> [EXERCISE DETAILS]
Collect every line below that contains the word "Pagecast".

--- DATA SUPPLIED Enclosed Below ---

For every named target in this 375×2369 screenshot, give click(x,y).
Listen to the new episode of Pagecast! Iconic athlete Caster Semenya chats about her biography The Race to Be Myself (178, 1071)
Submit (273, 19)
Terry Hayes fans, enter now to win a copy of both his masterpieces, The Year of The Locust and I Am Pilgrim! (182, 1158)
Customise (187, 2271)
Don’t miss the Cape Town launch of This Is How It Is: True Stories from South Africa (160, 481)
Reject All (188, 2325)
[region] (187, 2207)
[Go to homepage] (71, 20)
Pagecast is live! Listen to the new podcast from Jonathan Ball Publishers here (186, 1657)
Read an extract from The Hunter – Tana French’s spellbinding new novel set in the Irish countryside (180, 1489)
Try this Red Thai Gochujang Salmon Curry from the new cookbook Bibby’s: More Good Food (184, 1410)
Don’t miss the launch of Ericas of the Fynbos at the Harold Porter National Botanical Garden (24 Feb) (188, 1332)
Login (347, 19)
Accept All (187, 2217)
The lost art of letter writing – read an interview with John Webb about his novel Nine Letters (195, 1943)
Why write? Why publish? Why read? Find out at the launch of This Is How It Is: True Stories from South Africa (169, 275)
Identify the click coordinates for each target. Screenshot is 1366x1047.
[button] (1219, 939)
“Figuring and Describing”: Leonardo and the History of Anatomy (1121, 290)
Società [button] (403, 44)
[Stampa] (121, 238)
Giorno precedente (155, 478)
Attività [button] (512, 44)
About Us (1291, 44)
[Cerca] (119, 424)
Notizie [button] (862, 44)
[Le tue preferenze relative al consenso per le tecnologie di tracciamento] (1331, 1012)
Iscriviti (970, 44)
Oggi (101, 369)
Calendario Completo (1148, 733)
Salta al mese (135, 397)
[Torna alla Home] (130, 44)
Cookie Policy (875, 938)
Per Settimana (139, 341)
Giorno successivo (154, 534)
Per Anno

--- End of Enclosed DATA SUPPLIED ---

> [PROBLEM SOLUTION]
Listen to the new episode of Pagecast! Iconic athlete Caster Semenya chats about her biography The Race to Be Myself (178, 1071)
Pagecast is live! Listen to the new podcast from Jonathan Ball Publishers here (186, 1657)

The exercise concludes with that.